WORK TO COMPLETE: Copy all the records exactly, but keep the pictures out of your version.

Records drawn from a dataset:

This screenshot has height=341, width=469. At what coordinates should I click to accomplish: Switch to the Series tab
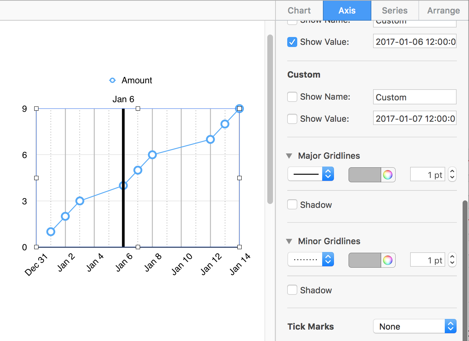click(x=395, y=11)
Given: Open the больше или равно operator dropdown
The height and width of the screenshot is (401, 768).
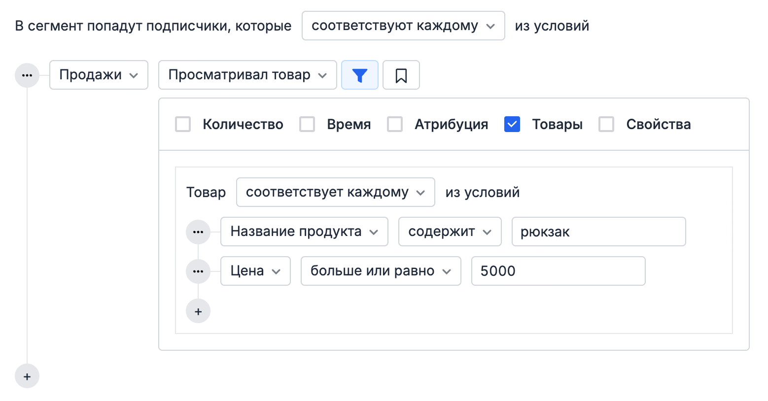Looking at the screenshot, I should (381, 271).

RESPONSE BOX:
This screenshot has height=341, width=469. At what coordinates should I click to accomplish: Switch to the Series tab
click(x=395, y=11)
Given: Open the больше или равно operator dropdown
The height and width of the screenshot is (401, 768).
Looking at the screenshot, I should (381, 271).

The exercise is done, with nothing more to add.